**What is required**
The whole of the data is to be reproduced exactly.

== Data shown ==

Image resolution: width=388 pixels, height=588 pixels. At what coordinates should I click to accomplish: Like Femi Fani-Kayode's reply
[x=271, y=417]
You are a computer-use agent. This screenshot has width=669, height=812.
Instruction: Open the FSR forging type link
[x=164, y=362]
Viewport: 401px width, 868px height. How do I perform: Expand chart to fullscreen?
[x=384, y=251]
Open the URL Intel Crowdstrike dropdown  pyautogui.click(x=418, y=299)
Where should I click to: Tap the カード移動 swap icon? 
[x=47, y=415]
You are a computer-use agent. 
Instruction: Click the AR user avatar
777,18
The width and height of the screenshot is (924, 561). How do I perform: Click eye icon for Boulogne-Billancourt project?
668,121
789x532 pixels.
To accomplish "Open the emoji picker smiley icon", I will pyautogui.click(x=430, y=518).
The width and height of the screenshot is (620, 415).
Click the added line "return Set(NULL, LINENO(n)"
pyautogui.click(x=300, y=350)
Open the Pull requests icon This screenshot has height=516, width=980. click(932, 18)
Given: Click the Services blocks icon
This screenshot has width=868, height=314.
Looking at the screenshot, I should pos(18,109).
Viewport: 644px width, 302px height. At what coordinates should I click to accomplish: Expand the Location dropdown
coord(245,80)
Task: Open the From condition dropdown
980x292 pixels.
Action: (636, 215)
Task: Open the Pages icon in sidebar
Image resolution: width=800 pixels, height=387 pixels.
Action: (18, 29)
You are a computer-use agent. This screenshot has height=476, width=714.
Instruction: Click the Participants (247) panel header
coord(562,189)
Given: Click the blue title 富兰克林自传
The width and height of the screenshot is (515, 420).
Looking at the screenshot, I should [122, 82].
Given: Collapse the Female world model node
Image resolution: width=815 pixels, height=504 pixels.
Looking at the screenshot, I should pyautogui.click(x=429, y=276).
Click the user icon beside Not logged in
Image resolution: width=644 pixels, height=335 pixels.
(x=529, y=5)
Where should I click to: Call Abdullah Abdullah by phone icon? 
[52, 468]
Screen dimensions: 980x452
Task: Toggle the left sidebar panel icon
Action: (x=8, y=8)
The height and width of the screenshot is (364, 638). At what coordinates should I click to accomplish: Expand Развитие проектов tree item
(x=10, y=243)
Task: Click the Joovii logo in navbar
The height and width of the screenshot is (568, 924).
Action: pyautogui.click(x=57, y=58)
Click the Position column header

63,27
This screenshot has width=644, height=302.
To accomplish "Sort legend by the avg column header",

===

**Result of this task**
Image resolution: width=388 pixels, height=588 pixels. At what coordinates should I click to accomplish: Like Femi Fani-Kayode's reply
[x=271, y=417]
You are a computer-use agent. This screenshot has width=669, height=812.
Instruction: Open the FSR forging type link
[x=164, y=362]
Viewport: 401px width, 868px height. How do I perform: Expand chart to fullscreen?
[x=384, y=251]
Open the URL Intel Crowdstrike dropdown  pyautogui.click(x=418, y=299)
Where should I click to: Tap the カード移動 swap icon? 
[x=47, y=415]
You are a computer-use agent. 
Instruction: Click the AR user avatar
777,18
The width and height of the screenshot is (924, 561). How do I perform: Click eye icon for Boulogne-Billancourt project?
668,121
789x532 pixels.
To accomplish "Open the emoji picker smiley icon", I will pyautogui.click(x=430, y=518).
The width and height of the screenshot is (620, 415).
Click the added line "return Set(NULL, LINENO(n)"
pyautogui.click(x=300, y=350)
Open the Pull requests icon This screenshot has height=516, width=980. click(932, 18)
Given: Click the Services blocks icon
This screenshot has width=868, height=314.
Looking at the screenshot, I should pos(18,109).
Viewport: 644px width, 302px height. At what coordinates should I click to accomplish: Expand the Location dropdown
coord(245,80)
Task: Open the From condition dropdown
980x292 pixels.
Action: (636, 215)
Task: Open the Pages icon in sidebar
Image resolution: width=800 pixels, height=387 pixels.
Action: (18, 29)
You are a computer-use agent. This screenshot has height=476, width=714.
Instruction: Click the Participants (247) panel header
coord(562,189)
Given: Click the blue title 富兰克林自传
The width and height of the screenshot is (515, 420).
Looking at the screenshot, I should [122, 82].
Given: Collapse the Female world model node
Image resolution: width=815 pixels, height=504 pixels.
Looking at the screenshot, I should pyautogui.click(x=429, y=276).
Click the user icon beside Not logged in
Image resolution: width=644 pixels, height=335 pixels.
(x=529, y=5)
Where should I click to: Call Abdullah Abdullah by phone icon? 
[52, 468]
Screen dimensions: 980x452
Task: Toggle the left sidebar panel icon
Action: (x=8, y=8)
The height and width of the screenshot is (364, 638). At what coordinates should I click to accomplish: Expand Развитие проектов tree item
(x=10, y=243)
Task: Click the Joovii logo in navbar
The height and width of the screenshot is (568, 924).
Action: pyautogui.click(x=57, y=58)
Click the Position column header

63,27
This screenshot has width=644, height=302.
To accomplish "Sort legend by the avg column header",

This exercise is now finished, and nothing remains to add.